Ayer hizo 86 años que conocí a Gadafi. Me extrañó mucho que Féisbuc no me avisase, lo achaco a que tiene exceso de trabajo, el pobre. Lo recuerdo muy bien porque estaba escuchando la radio, preocupado por las noticias que venían de Sta. Marina d’Argent, por aquel entonces aún no era de oro. Contaba, atribulado, el locutor, el caso de la usurpación de las andas de La Santa. Sí, hombre, aquello de que la llevaban unos y vino otro, bajito, con voz de pito, y una cara tan dura que acabó inmortalizada en las monedas de cinco pesetas (de ahí el nombre), y los quitó a todos, y se puso él… bajo palio… Quitó hasta a la mismísima Virgen Santa y se armó la de Dios es Cristo.
—¡Españoles! —dicen que dijo.
Como decía, estaba yo con este desasosiego, cuando llegó un tipo, se sentó a mi lado y pidió un coñac. Miré de reojo, con curiosidad, porque vestía gorro, chilaba y rosario mahometanos, y, claro, me pareció raro lo del coñac. Debió de darse cuenta, y enseguida se puso a explicarme que, aunque lo habían educado en la auténtica fe del profeta que no lo fue en su tierra, él nunca había sido practicante. Prefería pensar que a Alá, lo que es de Alá, y a un tal César, lo que es de todos… como dictaba la tradición judeocristiana, grecorromana y la lucha libre (las tres, disciplinas olímpicas, en aquellos días). Al principio pensé que sería un charlatán más, pero no; resultó ser un magnífico adivino. Echó un ojo a los posos de mi café y me aseguró que mi destino era ser un gran guía espiritual, un gurú, el puto amo (ya veis que acertó de pleno).
Me contó un sueño (parece ser que también era augur de sueños) de un mundo extraño que devendría en oleadas de años, lustros y aconteceres atribulados. Torbellinos de tiempo.
Maravillas extraordinarias llenarían los futuros televisores con luces y colores. Hablaba de gentes unidas y felices, que lo eran de sus desgracias.
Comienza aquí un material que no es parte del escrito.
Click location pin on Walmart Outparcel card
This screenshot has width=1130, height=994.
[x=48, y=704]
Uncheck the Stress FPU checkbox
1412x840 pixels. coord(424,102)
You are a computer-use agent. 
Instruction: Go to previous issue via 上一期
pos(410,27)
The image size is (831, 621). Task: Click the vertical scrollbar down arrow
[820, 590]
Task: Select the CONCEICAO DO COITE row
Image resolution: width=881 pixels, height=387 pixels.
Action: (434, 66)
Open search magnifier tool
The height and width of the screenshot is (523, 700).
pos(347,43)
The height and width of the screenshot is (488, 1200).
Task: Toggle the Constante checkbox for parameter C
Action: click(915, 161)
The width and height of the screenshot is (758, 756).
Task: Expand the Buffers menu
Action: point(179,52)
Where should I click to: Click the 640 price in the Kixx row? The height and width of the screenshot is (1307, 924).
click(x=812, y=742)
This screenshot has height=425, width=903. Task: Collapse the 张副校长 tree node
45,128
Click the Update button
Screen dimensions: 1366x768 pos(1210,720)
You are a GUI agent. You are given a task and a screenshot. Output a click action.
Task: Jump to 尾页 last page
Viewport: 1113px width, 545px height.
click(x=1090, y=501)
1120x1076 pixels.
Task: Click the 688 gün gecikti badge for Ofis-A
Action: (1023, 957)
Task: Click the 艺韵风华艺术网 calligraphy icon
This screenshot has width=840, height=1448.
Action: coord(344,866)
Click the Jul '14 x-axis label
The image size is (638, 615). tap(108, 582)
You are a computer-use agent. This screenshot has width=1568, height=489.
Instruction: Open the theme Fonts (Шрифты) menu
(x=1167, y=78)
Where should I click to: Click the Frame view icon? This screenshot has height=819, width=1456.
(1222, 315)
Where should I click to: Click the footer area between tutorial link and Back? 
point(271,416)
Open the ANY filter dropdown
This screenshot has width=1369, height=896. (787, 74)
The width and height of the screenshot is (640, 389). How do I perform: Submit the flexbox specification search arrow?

Hablaba de los que se las proporcionaban: «Ellos». «Ellos» manipulaban las vidas y mostraban el camino. «Ellos» castigaban con el universal rechazo al que osara cuestionar sus delirios. «Ellos» eran Dios.
—Es que es un sueño —se disculpó un momento y prosiguió su relato—. El futuro se está cociendo. Habrá una guerra enorme en Europa. Ganarán los rusos, no sin sufrimiento. Los americanos querrán un trozo, y se quedarán con todo, tras unas bombas… ¡Booomba! Y con una mano en la cabeza y otra mano en la cintura, «Ellos» crearán la historia, la tejerán, la zurcirán cuando se rompa, le harán pliegues, ojales, bolsillos, solapas y dobladillos a medida. Al milímetro. Controlar la historia es ganar. Y ese es el fin último de la creación.
»Yo mismo, y otros líderes, pasaremos a los anales como estrafalarios dictadores bananeros (dícese de los que empuñan un plátano a modo de batuta y hacen como que disparan al dirigir). Y otros como Churchill o Trumman (prohombres, todos, de doble consonante… la doble «m» es una licencia, pero su nombre era Harry) se elevarán a los altares del heroísmo.
»El orbe se llenará de mentiras (lo llamarán posverdad, sin te, y se quedarán tan anchos (de banda) que darán forma a un pensamiento irreal, virtual, paralelo («para-lelos» sería la forma léxica y semánticamente correcta).
»Habrá momentos de lucidez, pero serán estériles, volantes, faralaes, adornos, hechuras, modas. La guerra ya no terminará nunca, se moverá de aquí para allá, nacerán y morirán enemigos. Unos uniformados, otros no.
»Los pueblos se habituarán al desastre y temblarán, de puro miedo, y de costumbre. Y todo será normal.
Se cayó de golpe, enmudecido, silente, contra el suelo.
Le ayudé a incorporarse (porque soy amable) y en lo que salía del trance y se levantaba, añadió:
—Por cierto, a estos golpistas que tanto te inquietan, les va a dar para dos telediarios. La gente aún no es tonta, y verá enseguida la trama. Y se les juzgará y condenará por sus crímenes, y ahora paz y después gloria —dijo (porque en realidad era creyente). Y falló de pleno, el muy jodido.